The Supreme Court's holding in Desist v. United States, 394 U.S. 244, 89 S.Ct. 1030, 22 L.Ed.2d 248 (1969), gives ample support for this view. In that criminal case the Court refused to give retroactive application to the decision in Katz v. United States, 389 U.S. 347, 88 S.Ct. 507, 19 L.Ed.2d 576 (1967), amplifying an exclusionary evidentiary rule concerning electronic surveillance. In response to appellant Desist's contention that Katz "did not depart from any existing interpretation of the Constitution, but merely confirmed the previous demise of obsolete decisions," 394 U.S. at 247, 89 S.Ct. at 1032, the Supreme Court stated: "However clearly our holding in Katz may have been foreshadowed, it was a clear break with the past. . . ." 394 U.S. at 248, 89 S.Ct. at 1033. While Huson may well have been foreshadowed by Rodrigue, nevertheless, it was a distinct severance from the past, and for this reason it meets the requirements of the first criterion.

The second factor to be considered in determining nonretroactivity is to "'weigh the merits and demerits in each case by looking to the prior history of the rule in question, its purpose and effect, and whether retrospective operation will further or retard its operation.'" Huson, supra, 404 U.S. at 106-107, 92 S.Ct. at 355, quoting Linkletter v. Walker, 381 U.S. 618, 629, 85 S.Ct. 1731, 14 L.Ed.2d 601 (1965). Plaintiff Mullins' situation with regard to this factor is identical to that of the injured claimant in Huson, that is, retroactive application would bar him completely from any remedy. The Supreme Court found that consideration of this factor supported the conclusion that the rule should not be applied retroactively; that conclusion is equally applicable to the circumstances of this case.

The third and final factor is to weigh "the inequity imposed by retroactive application, for '[w]here a decision . . . could produce substantial inequitable results if applied retroactively, there is ample basis . . . for avoiding the "injustice or hardship" by a holding of nonretroactivity.'" Huson, supra, 404 U.S. at 107, 92 S.Ct. at 355, 30 L.Ed.2d 296 quoting Cipriano v. City of Houma, 395 U.S. 701, 706, 89 S.Ct. 1897, 23 L.Ed.2d 647 (1970).

It must be recalled that at the time of plaintiff Mullins' accident and at the time his suit was filed, the law in this circuit was that the admiralty doctrine of laches applied. In these circumstances it would indeed be anomalous to hold that state law, applied retroactively, will bar an employee's recovery when "a primary purpose underlying the absorption of state law as federal law in the Lands Act was to aid injured employees by affording them comprehensive and familiar remedies." Huson, supra, 404 U.S. at 107-108, 92 S.Ct. at 356. Such a disposition appears even more inequitable when one considers that in order for plaintiff to have avoided this result, his counsel would have had to foresee not only that Rodrigue would be applied retroactively, but also that it would apply to time limitations and that the Fifth Circuit's decision in Huson would be overruled by the United States Supreme Court. I believe that it is just such inequity which the nonretroactivity rules seek to avoid.

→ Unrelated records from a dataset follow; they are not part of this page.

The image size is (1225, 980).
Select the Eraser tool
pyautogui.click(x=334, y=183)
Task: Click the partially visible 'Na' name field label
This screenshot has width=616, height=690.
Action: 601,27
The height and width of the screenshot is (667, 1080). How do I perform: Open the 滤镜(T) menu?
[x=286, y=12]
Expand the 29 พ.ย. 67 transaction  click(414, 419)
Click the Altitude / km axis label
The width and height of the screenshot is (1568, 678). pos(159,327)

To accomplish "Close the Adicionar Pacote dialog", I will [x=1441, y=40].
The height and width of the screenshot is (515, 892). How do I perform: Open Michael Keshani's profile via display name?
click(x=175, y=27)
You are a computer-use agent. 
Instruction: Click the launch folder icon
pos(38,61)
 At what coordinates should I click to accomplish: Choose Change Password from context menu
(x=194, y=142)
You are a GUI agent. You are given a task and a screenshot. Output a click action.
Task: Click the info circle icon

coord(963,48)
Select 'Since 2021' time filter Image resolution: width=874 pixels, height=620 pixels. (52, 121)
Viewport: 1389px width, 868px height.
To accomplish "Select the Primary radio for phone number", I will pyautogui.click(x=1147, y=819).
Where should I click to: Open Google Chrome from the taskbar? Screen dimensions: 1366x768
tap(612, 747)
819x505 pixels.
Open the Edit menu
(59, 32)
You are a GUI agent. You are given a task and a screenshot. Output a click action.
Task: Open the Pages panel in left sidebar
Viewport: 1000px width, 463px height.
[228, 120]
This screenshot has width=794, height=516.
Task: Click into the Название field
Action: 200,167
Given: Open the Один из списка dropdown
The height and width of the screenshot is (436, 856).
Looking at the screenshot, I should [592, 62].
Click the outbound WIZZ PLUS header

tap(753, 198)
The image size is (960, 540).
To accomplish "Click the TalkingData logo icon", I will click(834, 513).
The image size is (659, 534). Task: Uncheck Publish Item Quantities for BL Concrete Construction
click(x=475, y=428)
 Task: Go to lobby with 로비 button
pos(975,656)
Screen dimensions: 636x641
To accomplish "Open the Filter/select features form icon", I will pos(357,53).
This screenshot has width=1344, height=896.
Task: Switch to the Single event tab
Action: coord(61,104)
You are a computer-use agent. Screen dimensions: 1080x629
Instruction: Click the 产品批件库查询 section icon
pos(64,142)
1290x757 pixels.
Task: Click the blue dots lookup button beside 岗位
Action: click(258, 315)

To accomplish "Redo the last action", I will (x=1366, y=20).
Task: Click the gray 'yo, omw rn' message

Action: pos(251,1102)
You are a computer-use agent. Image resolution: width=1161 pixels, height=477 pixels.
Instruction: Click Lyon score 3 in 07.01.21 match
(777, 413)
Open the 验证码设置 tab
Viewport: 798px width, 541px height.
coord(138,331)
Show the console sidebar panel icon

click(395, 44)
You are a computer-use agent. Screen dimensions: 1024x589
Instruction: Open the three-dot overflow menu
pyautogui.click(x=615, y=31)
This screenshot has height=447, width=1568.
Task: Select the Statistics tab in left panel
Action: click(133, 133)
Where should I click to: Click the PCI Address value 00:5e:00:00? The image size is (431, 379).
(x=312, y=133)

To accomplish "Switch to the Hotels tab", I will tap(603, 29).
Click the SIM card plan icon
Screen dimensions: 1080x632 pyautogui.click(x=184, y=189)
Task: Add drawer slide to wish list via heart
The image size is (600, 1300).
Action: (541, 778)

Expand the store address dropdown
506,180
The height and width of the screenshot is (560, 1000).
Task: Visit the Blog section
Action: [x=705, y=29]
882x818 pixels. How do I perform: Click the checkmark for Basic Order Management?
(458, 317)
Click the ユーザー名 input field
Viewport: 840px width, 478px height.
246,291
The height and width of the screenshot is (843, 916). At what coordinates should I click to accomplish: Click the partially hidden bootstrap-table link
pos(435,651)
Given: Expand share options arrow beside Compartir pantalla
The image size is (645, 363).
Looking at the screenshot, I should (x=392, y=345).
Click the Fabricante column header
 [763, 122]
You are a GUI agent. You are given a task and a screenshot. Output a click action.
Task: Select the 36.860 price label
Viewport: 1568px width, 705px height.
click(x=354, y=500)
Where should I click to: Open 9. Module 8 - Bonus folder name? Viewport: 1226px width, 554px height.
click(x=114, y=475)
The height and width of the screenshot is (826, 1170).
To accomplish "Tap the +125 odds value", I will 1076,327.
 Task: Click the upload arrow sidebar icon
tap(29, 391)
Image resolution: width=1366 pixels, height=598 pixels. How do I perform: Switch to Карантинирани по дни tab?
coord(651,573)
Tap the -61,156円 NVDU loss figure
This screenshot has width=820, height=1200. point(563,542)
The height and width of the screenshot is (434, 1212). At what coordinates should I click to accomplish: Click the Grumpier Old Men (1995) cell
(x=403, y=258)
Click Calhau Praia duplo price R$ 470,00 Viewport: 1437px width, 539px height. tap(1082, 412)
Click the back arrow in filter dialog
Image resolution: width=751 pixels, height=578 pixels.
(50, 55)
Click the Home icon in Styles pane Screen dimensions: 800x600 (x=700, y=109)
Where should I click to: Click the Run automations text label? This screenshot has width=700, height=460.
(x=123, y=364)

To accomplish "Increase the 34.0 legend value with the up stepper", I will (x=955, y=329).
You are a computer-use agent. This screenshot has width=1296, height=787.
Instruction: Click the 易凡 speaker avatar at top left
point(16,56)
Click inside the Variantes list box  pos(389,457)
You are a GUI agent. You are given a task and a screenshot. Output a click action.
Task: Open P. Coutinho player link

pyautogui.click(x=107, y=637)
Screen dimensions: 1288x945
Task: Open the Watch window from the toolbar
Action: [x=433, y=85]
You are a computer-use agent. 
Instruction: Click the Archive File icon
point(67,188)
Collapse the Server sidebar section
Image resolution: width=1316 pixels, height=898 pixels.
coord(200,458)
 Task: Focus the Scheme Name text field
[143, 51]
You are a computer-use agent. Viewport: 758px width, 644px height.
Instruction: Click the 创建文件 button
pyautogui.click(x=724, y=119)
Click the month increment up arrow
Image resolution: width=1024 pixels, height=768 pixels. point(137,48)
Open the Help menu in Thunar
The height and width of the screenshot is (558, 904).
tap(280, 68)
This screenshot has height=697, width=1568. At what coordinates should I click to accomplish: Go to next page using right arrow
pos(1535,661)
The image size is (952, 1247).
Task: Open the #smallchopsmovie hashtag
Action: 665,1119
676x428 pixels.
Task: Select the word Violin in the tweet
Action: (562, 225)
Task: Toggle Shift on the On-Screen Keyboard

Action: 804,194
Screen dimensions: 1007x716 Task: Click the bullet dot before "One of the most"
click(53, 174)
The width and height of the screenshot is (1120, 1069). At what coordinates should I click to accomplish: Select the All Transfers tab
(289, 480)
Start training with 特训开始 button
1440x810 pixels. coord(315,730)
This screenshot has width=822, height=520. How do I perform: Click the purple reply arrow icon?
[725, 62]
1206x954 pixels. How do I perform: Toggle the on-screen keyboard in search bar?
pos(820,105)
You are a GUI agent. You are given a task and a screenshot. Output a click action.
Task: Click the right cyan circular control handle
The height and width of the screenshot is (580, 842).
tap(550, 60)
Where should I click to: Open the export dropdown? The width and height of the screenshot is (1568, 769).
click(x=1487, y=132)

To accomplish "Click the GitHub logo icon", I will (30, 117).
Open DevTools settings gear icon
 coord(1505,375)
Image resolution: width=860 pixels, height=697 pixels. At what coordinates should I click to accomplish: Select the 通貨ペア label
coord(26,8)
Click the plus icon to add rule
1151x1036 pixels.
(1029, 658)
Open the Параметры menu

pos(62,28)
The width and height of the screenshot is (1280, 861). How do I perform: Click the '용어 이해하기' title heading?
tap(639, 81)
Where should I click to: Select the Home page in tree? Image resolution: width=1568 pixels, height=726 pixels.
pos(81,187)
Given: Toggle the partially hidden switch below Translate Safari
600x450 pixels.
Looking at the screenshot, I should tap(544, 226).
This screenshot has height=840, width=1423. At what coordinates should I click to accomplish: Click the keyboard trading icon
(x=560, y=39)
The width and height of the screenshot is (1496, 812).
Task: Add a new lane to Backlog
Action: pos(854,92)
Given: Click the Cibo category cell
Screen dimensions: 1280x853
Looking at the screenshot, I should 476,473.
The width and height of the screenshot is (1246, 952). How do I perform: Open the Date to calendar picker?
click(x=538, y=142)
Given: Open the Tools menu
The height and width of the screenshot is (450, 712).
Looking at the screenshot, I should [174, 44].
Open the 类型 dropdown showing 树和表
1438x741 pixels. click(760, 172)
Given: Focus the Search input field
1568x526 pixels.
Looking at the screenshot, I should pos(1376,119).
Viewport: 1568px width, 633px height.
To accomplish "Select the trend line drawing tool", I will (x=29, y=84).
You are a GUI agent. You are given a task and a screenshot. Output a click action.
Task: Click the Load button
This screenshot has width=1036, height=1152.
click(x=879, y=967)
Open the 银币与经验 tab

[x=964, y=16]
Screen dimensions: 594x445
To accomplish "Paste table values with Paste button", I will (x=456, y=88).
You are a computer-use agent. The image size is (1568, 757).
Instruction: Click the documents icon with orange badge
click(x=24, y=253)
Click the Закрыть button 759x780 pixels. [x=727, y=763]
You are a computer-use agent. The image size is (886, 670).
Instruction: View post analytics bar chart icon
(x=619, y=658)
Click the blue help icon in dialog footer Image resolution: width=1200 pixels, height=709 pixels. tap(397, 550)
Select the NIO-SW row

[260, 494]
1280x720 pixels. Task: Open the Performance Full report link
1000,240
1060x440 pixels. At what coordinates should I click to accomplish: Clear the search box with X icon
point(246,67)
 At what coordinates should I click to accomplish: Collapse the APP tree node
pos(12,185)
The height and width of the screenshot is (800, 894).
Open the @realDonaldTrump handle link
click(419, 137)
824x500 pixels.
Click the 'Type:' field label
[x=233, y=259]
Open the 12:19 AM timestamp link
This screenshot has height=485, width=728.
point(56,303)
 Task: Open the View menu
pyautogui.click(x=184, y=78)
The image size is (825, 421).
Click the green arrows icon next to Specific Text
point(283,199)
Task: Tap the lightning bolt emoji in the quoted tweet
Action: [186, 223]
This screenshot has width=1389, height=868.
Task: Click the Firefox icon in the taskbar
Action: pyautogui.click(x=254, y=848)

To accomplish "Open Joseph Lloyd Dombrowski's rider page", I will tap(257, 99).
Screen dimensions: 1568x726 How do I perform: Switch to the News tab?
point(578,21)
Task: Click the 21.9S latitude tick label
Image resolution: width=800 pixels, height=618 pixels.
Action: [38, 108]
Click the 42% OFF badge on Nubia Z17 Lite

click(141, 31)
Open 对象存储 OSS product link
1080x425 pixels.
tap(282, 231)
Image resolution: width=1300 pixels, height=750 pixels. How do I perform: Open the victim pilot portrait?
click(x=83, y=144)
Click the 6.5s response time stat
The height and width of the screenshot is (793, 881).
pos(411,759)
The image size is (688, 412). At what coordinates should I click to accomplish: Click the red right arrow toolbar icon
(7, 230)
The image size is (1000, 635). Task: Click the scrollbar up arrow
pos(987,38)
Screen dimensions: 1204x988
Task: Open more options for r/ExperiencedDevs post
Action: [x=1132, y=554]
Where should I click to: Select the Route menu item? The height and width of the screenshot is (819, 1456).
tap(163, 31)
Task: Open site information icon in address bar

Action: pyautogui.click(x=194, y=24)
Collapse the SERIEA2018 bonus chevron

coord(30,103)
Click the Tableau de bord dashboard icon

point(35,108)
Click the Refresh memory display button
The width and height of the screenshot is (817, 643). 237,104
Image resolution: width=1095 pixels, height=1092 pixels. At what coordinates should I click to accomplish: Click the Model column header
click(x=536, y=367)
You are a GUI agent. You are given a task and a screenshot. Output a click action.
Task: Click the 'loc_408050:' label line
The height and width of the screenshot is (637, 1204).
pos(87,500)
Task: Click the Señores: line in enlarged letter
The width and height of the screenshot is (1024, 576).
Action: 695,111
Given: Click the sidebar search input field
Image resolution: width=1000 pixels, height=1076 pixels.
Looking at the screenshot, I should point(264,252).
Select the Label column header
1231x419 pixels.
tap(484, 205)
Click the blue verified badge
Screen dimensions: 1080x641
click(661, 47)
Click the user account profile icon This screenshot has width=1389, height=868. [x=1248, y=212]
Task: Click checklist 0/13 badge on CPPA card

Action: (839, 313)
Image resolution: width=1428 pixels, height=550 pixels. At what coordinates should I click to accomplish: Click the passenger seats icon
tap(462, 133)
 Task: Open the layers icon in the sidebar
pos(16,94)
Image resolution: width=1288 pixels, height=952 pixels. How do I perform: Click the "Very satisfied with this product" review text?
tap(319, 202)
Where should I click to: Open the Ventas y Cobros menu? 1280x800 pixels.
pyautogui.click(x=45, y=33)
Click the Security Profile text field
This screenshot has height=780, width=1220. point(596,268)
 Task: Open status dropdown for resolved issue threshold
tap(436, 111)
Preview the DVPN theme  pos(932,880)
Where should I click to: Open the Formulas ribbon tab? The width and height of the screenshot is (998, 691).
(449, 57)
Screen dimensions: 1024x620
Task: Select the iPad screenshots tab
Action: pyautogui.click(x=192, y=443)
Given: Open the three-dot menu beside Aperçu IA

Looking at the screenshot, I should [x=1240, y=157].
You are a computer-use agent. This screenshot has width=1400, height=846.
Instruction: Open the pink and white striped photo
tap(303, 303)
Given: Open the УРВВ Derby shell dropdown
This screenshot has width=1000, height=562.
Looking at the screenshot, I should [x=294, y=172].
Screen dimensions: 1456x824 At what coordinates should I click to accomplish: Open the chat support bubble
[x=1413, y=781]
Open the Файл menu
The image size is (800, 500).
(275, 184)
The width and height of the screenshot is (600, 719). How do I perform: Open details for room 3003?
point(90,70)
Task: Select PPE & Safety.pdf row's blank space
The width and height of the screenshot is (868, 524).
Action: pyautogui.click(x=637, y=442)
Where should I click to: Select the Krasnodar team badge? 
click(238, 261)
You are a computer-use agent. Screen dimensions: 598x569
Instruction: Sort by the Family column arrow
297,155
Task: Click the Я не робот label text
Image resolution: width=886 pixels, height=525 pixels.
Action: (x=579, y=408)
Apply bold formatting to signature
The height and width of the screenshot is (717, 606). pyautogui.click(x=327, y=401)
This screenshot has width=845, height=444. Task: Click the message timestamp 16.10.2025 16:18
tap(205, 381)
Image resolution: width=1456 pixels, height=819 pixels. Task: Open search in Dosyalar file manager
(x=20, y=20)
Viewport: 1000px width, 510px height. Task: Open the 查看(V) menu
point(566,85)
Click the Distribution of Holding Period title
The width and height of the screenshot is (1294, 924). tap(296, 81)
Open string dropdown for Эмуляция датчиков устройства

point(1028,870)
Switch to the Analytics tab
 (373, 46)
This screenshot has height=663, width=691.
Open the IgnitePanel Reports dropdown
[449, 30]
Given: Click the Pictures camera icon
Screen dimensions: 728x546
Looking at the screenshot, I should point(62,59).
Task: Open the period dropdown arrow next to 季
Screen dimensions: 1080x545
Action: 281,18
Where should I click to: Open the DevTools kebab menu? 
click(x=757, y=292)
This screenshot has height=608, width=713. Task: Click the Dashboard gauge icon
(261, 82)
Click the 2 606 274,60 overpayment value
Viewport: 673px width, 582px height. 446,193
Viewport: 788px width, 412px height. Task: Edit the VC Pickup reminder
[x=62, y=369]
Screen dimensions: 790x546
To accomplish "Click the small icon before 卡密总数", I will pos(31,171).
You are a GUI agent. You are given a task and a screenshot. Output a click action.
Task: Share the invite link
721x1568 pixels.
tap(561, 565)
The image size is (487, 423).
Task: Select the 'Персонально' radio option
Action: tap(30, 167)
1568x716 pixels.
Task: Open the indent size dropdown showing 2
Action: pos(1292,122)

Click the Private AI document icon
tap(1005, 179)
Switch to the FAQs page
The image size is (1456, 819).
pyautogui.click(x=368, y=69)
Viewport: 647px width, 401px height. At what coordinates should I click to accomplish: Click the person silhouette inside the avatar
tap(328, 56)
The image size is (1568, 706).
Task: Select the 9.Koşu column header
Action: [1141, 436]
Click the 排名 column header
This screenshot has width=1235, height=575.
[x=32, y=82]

See 44 Tul.L.Rev. 354, 362-363 (1970).

THE LOUISIANA WORKMEN'S COMPENSATION ACT

The clear language of the Lands Act makes unnecessary a protracted discussion of Chevron's motion based upon the application of the Louisiana Workmen's Compensation Act. This motion must be denied because Congress has specified that the Longshoremen's and Harbor Workers' Compensation Act, 33 U.S.C. § 901-950 (1970), applies to personal injuries received on fixed platforms located on the Continental Shelf, Bertrand v. Forest Corp., 441 F.2d 809 (5th Cir. 1971); 43 U.S.C. § 1333(b)-(c), and the Longshoremen's Act does not bar recovery from Chevron in this case for the reason that Mullins was not an employee of Chevron. Seas Shipping Co. v. Sieracki, 328 U.S. 85, 101-102, 66 S.Ct. 872, 90 L.Ed. 1099 (1946).

THE WARRANTY OF SEAWORTHINESS

Technically, Chevron's motion to strike plaintiff's demands based on unseaworthiness comes too late to meet the requirement that such motions be brought prior to responding to a pleading. Fed.R.Civ.P. 12(f). Nevertheless, considering the motion on its merits I find that it must be denied for the following reasons:

As Professor Wright states, motions to strike "should be denied unless the allegations attacked have no possible relation to the controversy and may prejudice the other party." C. Wright, Federal Courts 277 (2d ed. 1970). Of course, the warranty of seaworthiness does not attach to non-vessels, such as the fixed drilling platform upon which Mullins was standing at the time of his injury. Dronet v. Reading Bates Offshore Drilling Co., 367 F.2d 150 (5th Cir. 1966). Nevertheless, under certain circumstances the protection afforded by a vessel's warranty of seaworthiness may extend to a person who is neither aboard the vessel nor upon navigable waters. See, e. g., Gutierrez v. Waterman S. S. Corp., 373 U.S. 206, 83 S.Ct. 1185, 10 L.Ed.2d 297 (1963); The Admiralty Extension Act, 46 U.S.C. § 740 (1970). But see Victory Carriers, Inc. v. Law, 404 U.S. 202, 92 S.Ct. 418, 30 L. Ed.2d 383 (1971).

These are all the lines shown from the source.